What do you use for your own cleaning? Be aware that some sponges are made from petrochemicals. Kitchen sponges especially are a breeding ground for microbes. Paper towels are more hygienic, but their one-time use makes them wasteful. (If you must use paper towels, buy the highest recycled-content ones you can find. In Canada, Loblaw's President's Choice Green paper towels are made from 100% post-consumer waste.)

Rags are a great way to recycle old clothing and household linens. The best rags for cleaning (with a few exceptions) are made from 100% cotton or linen. Old sheets (especially flannel ones) and old t-shirts make great dusting cloths, and old terry towels are my choice for general cleaning. I find used towels at yard and rummage sales, for anywhere from 50 cents to a dollar apiece. (In a pinch, you can also buy new fabric rags at hardware or home improvement stores, but they're usually very poor quality, and fall apart after a few washings. Not to mention the fact that they're brand new, and usually covered with fabric finishes that make the rags less absorbent.)

I cut towels into pieces the approximate size of a facecloth, and finish the edges with a wide zigzag stitch on my sewing machine so that the rags don't fray in the laundry. If you don't finish the edges, the rags won't last as long. (It's not as crucial to finish the edges on non-terry rags).

Old t-shirts are a great substitute for microfibre cloths, as long as they're 100% cotton. And old linen tablecloths with holes or stains make great dishtowels if cut to the appropriate size and hemmed.

The more worn the original fabric is, the better rags you'll have. If the fabric has been washed often enough, the finishes will have been washed out, and the fibres will have softened and become more absorbent. When a thick terry rag gets too thin for general cleaning, I use it for more specialized purposes - attaching it to the bottom of my Swiffer drymop, or using it for finer cleaning jobs or quick hand-drying.

I go through a lot of rags each time I clean. When I had my cleaning business, I could easily use 30 terrycloth rags at a single client's home. I keep a basket of them in my kitchen for everything from dishwashing to wiping counters to lifting pans out of the oven; once they're dirty or wet, I hang them to dry on a wooden drying rack and store them in a large pail until I have enough rags to make a full load of laundry. (That's my pail full of rags in the photo at the beginning of this post.)

I wash windows or mirrors by wetting a clean rag, wringing it out, and wiping it across the entire glass surface. I then use a dry rag to wipe off the water, replacing the rag whenever it gets too wet.

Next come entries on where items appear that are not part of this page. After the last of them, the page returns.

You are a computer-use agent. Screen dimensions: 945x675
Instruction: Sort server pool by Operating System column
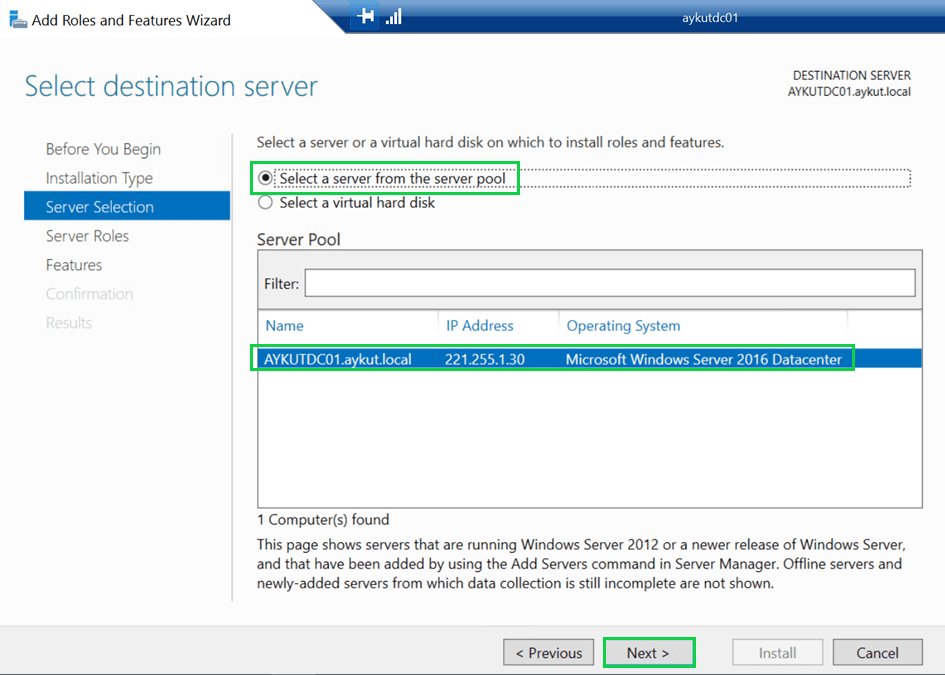pos(623,325)
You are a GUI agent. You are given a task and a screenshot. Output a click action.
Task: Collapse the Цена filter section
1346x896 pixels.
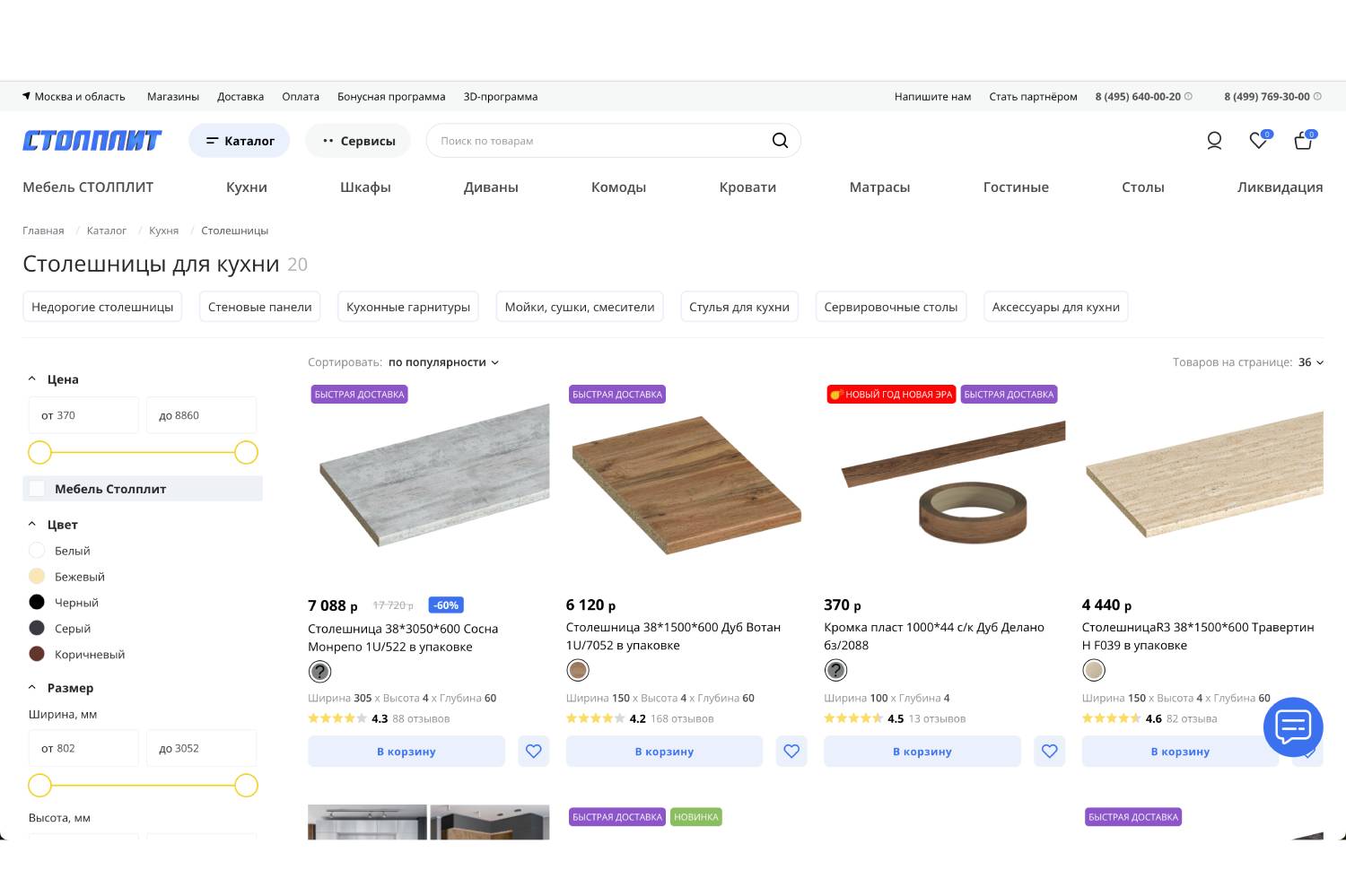(x=32, y=379)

In bathrooms I start by cleaning the mirror, then take the wet rag and clean the rest of the fixtures, either ending with the toilet, or doing the toilet separately at the beginning with other rags. More clean rags are used for wiping the fixtures dry and polishing the faucets. I finish by throwing another clean, wet rag in a bucket of water to wash the floor, and if I want a clean shine I also dry the floor with more clean rags.

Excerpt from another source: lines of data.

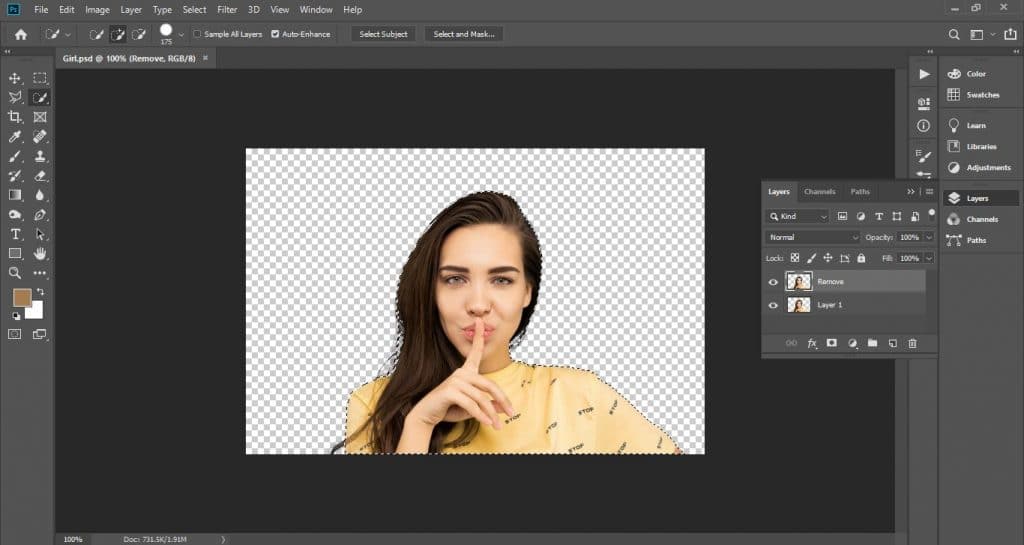Switch to the Channels tab
Viewport: 1024px width, 545px height.
[x=819, y=191]
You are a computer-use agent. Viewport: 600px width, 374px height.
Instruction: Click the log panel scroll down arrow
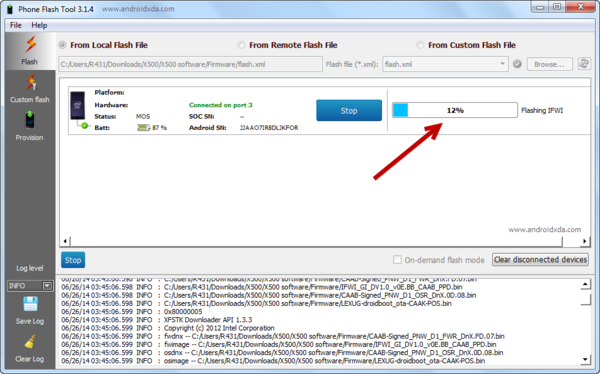coord(585,359)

As I mentioned in another post, you shouldn't use fabric softener (liquid, or dryer sheets) when laundering rags. It will leave a waxy residue on the rags that will cause smears when you're dusting or cleaning glass. To wash my rags I just use hot water and a quarter-cup of washing soda with a tablespoon of TSP crystals. If you can let the rags soak in the washing water before agitating, even better. A half-cup of vinegar is added to the rinse water. If you've got the space, hang your rags to dry. One of my favorite memories is the smell of line-dried rags in the summer. Otherwise dry them under the normal setting in the dryer.

4 comments:

patti flynn said...

we make handmade soap for a living and of course, all that oil and clay and herbs and raw soap takes a LOT of cleaning up after each session.
we like to keep things as eco-sustainable as possible too.

once every couple of years, we buy old white hotel towels from a local laundry for forty bucks for a HUGE bag.
we cut them up into handy sized pieces (and don't even stitch the edges, but i know it would be much nicer if we did).
these towel rags get used everywhere....they wash and wash and wash and they boil up like new.
ours get some horrible abuse, but they are very forgiving and they really do last for ages.

thanks for a great post!

Anonymous said...

I love the blog. Being a clean cleaner, you really should not be using TSP (Trisodium phosphate). You should be using Phosphate-free products.

Charlotte Xi said...

Thank you! This is so great ... I'm just getting into the depths of green living and green cleaning is possibly the hardest part! Your information is truly helpful.

Industrial Supplies said...

Thanks for discussing the very basics of cleaning.It is essential to maintain very good habits in the house to keep it clean and healthy.